#### Instructions for the task
Extract the entries from the line containing "This screenshot has width=670, height=518." through the line containing "point(390,181)", copying each line unchanged and including both end lines.

#### Task inputs

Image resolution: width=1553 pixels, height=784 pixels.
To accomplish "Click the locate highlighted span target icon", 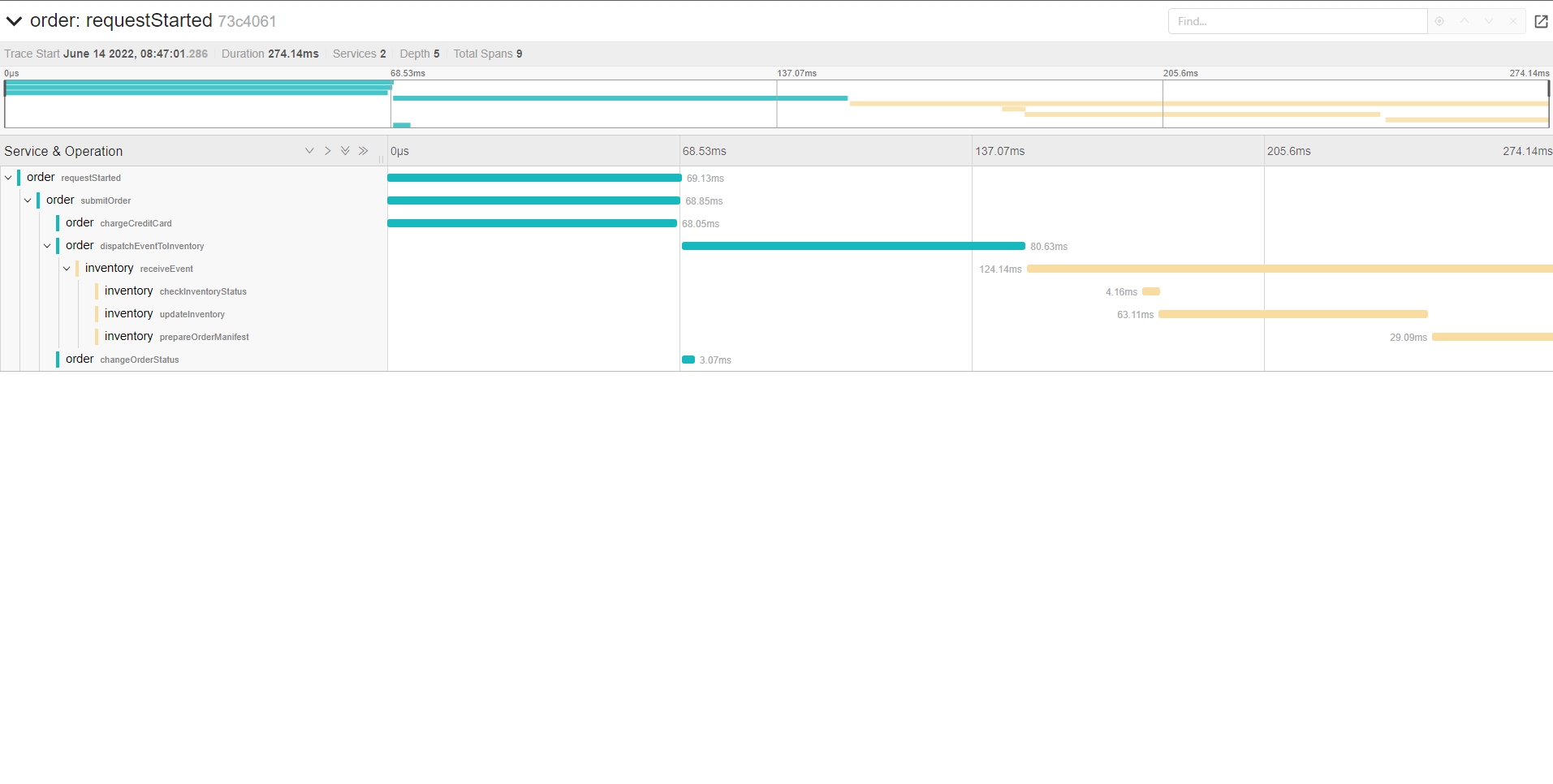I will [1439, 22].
--
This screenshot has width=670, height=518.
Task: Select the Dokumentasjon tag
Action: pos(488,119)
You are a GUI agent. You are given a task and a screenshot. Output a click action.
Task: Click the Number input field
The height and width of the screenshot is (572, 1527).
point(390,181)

#### Result of the exercise
This screenshot has width=670, height=518.
Task: Select the Dokumentasjon tag
Action: pos(488,119)
You are a GUI agent. You are given a task and a screenshot. Output a click action.
Task: Click the Number input field
The height and width of the screenshot is (572, 1527).
point(390,181)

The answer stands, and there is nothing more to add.